◆ **PROVIDED TEXT**:
The twists and turns of American politics are unpredictable, but the tone is a troubling given. It’s one of grievance. More and more Americans are convinced that they’re losing because somebody else is winning. More and more tally their slights, measure their misfortune, and assign particular people responsibility for it. The blame game has become the country’s most popular sport and victimhood its most fashionable garb.
Grievance needn’t be bad. It has done enormous good. The United States is a nation born of grievance, and across the nearly two hundred and fifty years of our existence as a country, grievance has been the engine of morally urgent change. But what happens when all sorts of grievances—the greater ones, the lesser ones, the authentic, the invented—are jumbled together? When people take their grievances to lengths that they didn’t before? A violent mob storms the US Capitol, rejecting the results of a presidential election. Conspiracy theories flourish. Fox News knowingly peddles lies in the service of profit. College students chase away speakers, and college administrators dismiss instructors for dissenting from progressive orthodoxy. Benign words are branded hurtful; benign gestures are deemed hostile. And there’s a potentially devastating erosion of the civility, common ground, and compromise necessary for our democracy to survive.

◆ **RECORDS PROVIDED**:

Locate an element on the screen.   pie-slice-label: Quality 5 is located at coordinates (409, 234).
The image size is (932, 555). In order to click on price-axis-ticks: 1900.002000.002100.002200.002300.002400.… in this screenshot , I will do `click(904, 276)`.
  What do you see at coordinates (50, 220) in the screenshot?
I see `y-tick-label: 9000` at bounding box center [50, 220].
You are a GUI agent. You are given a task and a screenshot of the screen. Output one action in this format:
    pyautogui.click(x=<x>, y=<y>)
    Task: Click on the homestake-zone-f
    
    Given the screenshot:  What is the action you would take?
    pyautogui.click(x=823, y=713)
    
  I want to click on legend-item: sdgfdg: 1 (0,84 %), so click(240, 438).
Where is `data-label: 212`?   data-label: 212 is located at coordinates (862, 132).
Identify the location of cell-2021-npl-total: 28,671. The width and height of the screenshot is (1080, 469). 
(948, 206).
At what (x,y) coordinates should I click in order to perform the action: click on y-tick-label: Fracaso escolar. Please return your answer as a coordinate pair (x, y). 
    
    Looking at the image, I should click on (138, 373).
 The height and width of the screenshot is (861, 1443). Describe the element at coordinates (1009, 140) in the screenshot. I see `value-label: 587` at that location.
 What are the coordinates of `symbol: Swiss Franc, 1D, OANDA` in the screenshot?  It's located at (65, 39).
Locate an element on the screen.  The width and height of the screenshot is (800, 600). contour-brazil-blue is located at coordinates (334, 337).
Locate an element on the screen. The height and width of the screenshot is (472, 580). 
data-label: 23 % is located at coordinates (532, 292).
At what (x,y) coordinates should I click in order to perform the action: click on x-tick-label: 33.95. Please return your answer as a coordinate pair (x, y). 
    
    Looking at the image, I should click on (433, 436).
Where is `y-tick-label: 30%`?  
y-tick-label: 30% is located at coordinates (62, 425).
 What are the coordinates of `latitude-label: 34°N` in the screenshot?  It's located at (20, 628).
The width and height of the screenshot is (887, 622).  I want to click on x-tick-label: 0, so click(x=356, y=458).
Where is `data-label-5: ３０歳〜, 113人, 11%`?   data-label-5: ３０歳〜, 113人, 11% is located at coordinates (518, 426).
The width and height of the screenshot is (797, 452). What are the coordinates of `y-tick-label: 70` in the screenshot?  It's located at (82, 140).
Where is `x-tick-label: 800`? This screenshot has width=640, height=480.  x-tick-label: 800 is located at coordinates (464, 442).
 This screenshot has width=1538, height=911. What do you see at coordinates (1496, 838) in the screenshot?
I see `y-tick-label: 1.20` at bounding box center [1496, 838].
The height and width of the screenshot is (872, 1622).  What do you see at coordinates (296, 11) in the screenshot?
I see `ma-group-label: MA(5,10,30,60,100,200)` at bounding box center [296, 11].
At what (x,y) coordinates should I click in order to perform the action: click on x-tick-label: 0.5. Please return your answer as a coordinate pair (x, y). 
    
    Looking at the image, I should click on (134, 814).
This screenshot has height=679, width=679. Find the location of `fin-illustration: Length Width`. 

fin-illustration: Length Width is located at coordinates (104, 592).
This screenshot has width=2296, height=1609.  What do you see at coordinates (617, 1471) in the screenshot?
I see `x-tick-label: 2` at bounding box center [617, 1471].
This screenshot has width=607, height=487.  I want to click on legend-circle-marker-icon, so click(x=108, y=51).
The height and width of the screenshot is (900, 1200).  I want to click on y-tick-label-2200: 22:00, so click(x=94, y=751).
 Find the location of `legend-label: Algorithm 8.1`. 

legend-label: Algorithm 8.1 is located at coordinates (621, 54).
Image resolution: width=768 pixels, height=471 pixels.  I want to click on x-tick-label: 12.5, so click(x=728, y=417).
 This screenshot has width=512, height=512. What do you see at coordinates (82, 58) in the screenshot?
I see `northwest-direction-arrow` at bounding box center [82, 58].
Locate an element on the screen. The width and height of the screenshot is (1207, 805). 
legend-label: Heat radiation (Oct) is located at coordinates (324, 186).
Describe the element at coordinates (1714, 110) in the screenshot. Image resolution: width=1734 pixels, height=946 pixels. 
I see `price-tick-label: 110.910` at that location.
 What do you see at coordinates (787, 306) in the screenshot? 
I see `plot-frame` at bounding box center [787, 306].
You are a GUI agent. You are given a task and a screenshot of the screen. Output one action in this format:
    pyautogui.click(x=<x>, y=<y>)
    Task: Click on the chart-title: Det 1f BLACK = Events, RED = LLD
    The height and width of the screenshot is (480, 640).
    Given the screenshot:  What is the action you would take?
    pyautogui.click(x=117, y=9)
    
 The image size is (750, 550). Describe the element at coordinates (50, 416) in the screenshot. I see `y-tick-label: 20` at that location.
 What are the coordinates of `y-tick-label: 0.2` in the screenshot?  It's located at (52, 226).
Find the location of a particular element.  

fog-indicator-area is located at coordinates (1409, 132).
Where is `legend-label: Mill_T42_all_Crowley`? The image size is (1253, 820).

◆ **TASKS TO PERFORM**:
a) Using the passage on grievance in American politics, answer these:
(i) What does it call the country's most popular sport?
(ii) About how many years of existence as a country does it mention?
(iii) What does it say Fox News knowingly peddles, and in service of what?
b) Write what comes next in the passage on grievance in American politics, picking up after its last sentence.

◆ **RESPONSES IN ORDER**:
a)
(i) The blame game.
(ii) Nearly two hundred and fifty years.
(iii) Lies, in the service of profit.

b)
How did we get here? What does it say about us, and where does it leave us? The Age of Grievance examines these critical questions and charts a path forward.
Critic reviews
"NEW YORK TIMES columnist Frank Bruni narrates his persuasive examination of the outrage that currently dominates American discourse with a tone of authority underlying his overall conversational delivery. Bruni’s astute observations have a mix of gravitas and wit that keeps this topic from feeling quite so oppressive."